Virtually overnight, Project Gutenberg turned ebooks in its digital library into audiobooks, without any need for human voices​

By
Julia Malleck

PublishedWednesday 12:08PM

Members of the Hollywood actors SAG-AFTRA hold up signs while picketing outside Fox Studios.

On the picket line in Hollywood.Photo: David McNew (Getty Images)

The oldest digital library in the world, Project Gutenberg, has transformed thousands of ebooks into audiobooks using AI—bypassing the longer (and more expensive) process of hiring a human reader to do the job. It’s exactly the kind of AI application that actors, who are currently on strike in the US for the first time in four decades, fear may endanger their careers.


Using synthetic speech technology, Project Gutenberg, in partnership with Microsoft and MIT, transformed more than 5,000 of the ebooks in its free and open access collection into audiobooks. Available on Spotify, Apple Podcasts, and Google Podcasts, the library now contains an eclectic mix of titles such as The War Poems by Siegfried Sassoon and England, My England by DH Lawrence, all of which are open-license.

The collection is read in a male voice—youthful, with an American accent—in a delivery that (to this writer’s ears) is fairly naturalistic. Aside from an occasional stilted pause, it would be difficult to recognize it as AI-generated speech.

Project Gutenberg’s AI audiobook reader is no match from Stephen Fry​

What the reading does lack is the versatility and depth that human actors bring to the same work. It’s a far cry from, say, Stephen Fry, who created a unique voice for dozens of characters while reading the Harry Potter audiobooks. But Project Gutenberg’s audiobooks are free, the process is quick, and the text-to-speech system used is scalable. The threat that such technologies pose to acting work is clear.
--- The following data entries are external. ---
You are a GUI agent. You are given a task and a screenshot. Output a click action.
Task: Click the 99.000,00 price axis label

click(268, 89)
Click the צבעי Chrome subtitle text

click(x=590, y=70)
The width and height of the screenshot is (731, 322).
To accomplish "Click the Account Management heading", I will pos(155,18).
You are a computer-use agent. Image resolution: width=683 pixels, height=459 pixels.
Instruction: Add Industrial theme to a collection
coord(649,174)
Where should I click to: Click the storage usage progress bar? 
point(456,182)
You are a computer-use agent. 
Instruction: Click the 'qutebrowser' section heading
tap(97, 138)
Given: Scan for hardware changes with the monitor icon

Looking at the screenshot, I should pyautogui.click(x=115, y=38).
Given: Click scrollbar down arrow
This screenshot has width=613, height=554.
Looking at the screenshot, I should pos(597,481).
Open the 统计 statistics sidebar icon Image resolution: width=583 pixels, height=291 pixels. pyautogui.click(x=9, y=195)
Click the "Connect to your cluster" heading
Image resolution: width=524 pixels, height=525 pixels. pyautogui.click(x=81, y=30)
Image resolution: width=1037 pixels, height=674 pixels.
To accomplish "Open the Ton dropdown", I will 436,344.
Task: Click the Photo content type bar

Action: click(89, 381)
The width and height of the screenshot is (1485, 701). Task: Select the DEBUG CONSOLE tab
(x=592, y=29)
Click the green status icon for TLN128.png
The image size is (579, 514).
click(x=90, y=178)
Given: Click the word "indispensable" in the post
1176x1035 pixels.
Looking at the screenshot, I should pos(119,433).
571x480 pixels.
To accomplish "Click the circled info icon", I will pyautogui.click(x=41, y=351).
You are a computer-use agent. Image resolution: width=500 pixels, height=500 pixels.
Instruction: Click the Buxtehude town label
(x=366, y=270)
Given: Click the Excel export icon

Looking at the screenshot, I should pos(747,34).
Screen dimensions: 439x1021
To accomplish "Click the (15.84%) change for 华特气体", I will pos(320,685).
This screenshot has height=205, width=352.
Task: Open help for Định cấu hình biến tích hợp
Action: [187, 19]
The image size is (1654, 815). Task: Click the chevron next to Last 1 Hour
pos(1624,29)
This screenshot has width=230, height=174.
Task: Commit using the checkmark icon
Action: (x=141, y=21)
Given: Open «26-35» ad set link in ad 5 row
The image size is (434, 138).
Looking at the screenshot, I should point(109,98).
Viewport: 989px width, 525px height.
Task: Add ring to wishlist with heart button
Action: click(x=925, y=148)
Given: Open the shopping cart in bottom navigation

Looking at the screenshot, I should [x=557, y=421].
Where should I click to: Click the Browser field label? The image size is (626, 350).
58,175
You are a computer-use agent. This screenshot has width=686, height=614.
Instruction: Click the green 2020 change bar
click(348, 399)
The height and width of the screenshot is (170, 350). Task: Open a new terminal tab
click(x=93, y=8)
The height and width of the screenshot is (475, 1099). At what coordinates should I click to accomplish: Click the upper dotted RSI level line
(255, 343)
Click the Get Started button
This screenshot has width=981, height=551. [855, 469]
Project Gutenberg’s methodology was published in a report (pdf) titled “Large-Scale Automatic Audiobook Creation,” on Sep. 7, and the code for the project is open source. In the introduction, the research team mentions that “audiobooks can take hundreds of hours of human effort to create, edit, and publish.” Later on, the authors say: “Our system allows users to customize an audiobook’s speaking speed and style, emotional intonation, and can even match a desired voice using a small amount of sample audio.”

Project Gutenberg is a volunteer-run, non-profit organization whose mission is to “encourage the creation and distribution of ebooks.” Ironically, the archive itself has been used to train AI models like Meta’s Llama.


Quartz has contacted Project Gutenberg for comment.

Actors on strike want to protect their livelihoods from AI

AI has been a central bargaining point in the current US actors’ strike. The Screen Actors Guild and American Federation of Television and Radio Artists (SAG-AFTRA) has been on strike since July 14, demanding not only better wages and shares of residual, but also protections from AI technology that can create a “digital replica” of an actor without their consent. Digital replicas include a person’s image and as well as their voice.

On Sep. 5, Fran Drescher, the president of SAG-AFTRA, wrote in a letter to the union’s members that protections from AI were not only “righteous and fair” but also necessary to guard against its “existential threat” to their work, especially given the lack of regulation.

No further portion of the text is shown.